Of course, effect size isn't enough either. You still need a good understanding of the range of outcomes, if there are significant fraction of participants who had poor/negative outcomes, etc. This can be hidden a bit inside a single metric like effect size.
If you have just one white lab rat (N=1) and it weighs 50 kg after the treatment, you can just skip all statistical analysis an publish the result. The importance of the discovery is self evident due to the effect size alone.
The discovery that H. pylori causes peptic ulcers was first submitted to Lancet as a two papers, 25 patients study and 100-patient study. Lancet was slow to publish and there was resistance from the medical establishment.

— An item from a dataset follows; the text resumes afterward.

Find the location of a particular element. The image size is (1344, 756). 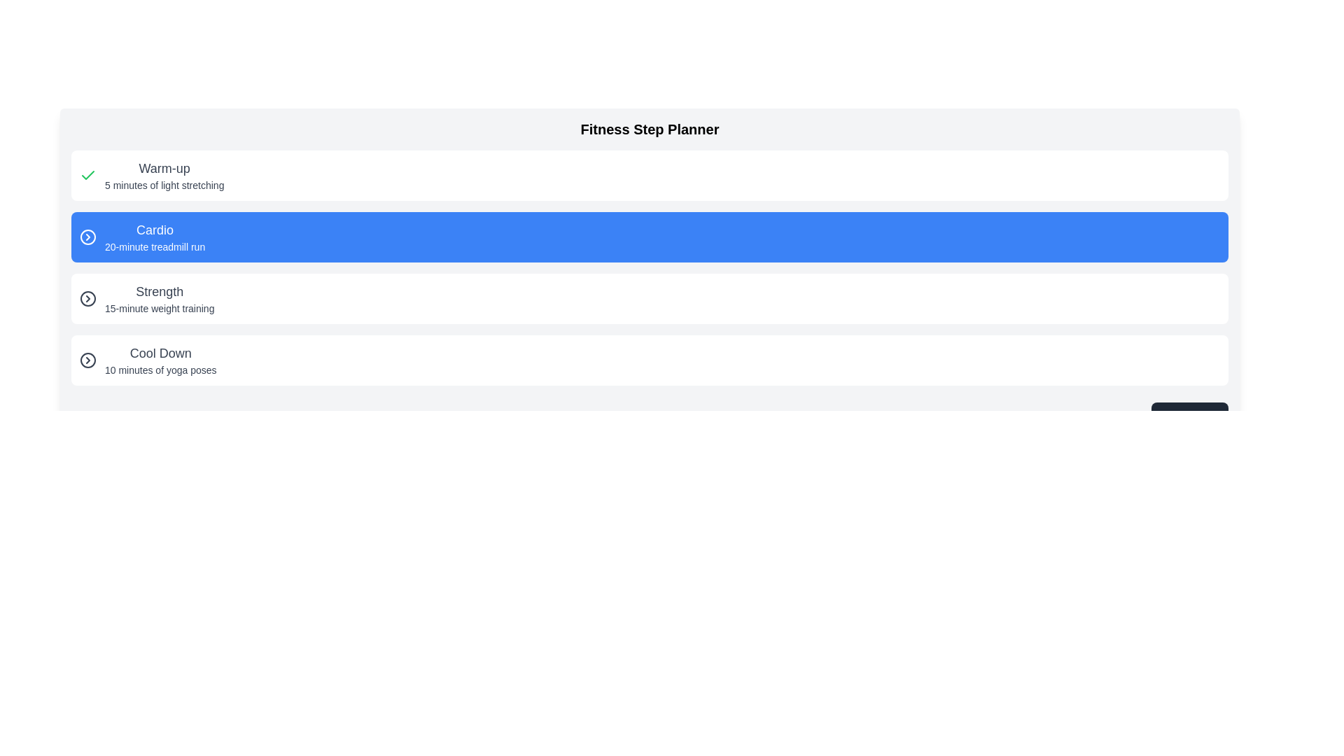

the blue outlined circle within the 'Cardio' step icon of the Fitness Step Planner, which is located in the second row from the top is located at coordinates (87, 237).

It was hard to find reviewers who would agree on the importance of the paper. Barry Marshall decided to do experiment with himself and it was very convincing. Marshall and Warren received a Nobel price for their discovery.
Very good! I find it aggravating that the word "significant" is thrown around casually to refer to outcomes that are "statistically significant" yet "extremely small".

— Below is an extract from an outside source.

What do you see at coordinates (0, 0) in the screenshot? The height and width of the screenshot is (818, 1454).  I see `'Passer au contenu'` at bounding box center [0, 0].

We would encounter this a lot in performance engineering - sometimes you could isolate that a new optimization was statistically significantly better, yet only worth 0.1% in terms of performance improvement (possibly in exchange for a whole bunch of new code).
At least in medicine, there's a useful distinction between "statistically significant" (the math says that this drug works) and "clinically significant" (this might actually be worth giving to patients).
I'd like to point out that if you are doing performance testing, you should read a little stats or have someone good at stats lend a hand. Because it is really easy to fool yourself. I've fooled myself and I worry about doing it again.
Take effect size, for example. Suppose I run my test before and after the latest commit. The software now has 2% fewer TPS.
Is that meaningful? It depends. Should I rely on a single run? Almost certainly not.
Suppose performance improves by 203%. Is that meaningful? Probably. Should I rely on a single run? Almost certainly not.
Then there's the obnoxious problems of vast amounts of uncontrollable variables. Folks run buckets of testing on cloud platforms without knowing if they're landing on a physical machine they used last time and so their bits are disk-warm, or that there's a network glitch in central1-a but not central1-b but they don't know which one they're using, or they run tests at different times of day and don't realise they will get different competition for cloud resources due to diurnal demand ...
tl;dr run more tests and get someone to help you. If you run ab2 three times and publish a breathless blog post, be that on your soul.
While effect size is important, it is really only comparable across studies with randomized, dichotomous treatment. Comparability in non-experimental studies or in studies with dichotomous/polytomous outcomes is more difficult.
Of course, effect size isn't enough either. You still need a good understanding of the range of outcomes, if there are significant fraction of participants who had poor/negative outcomes, etc. This can be hidden a bit inside a single metric like effect size.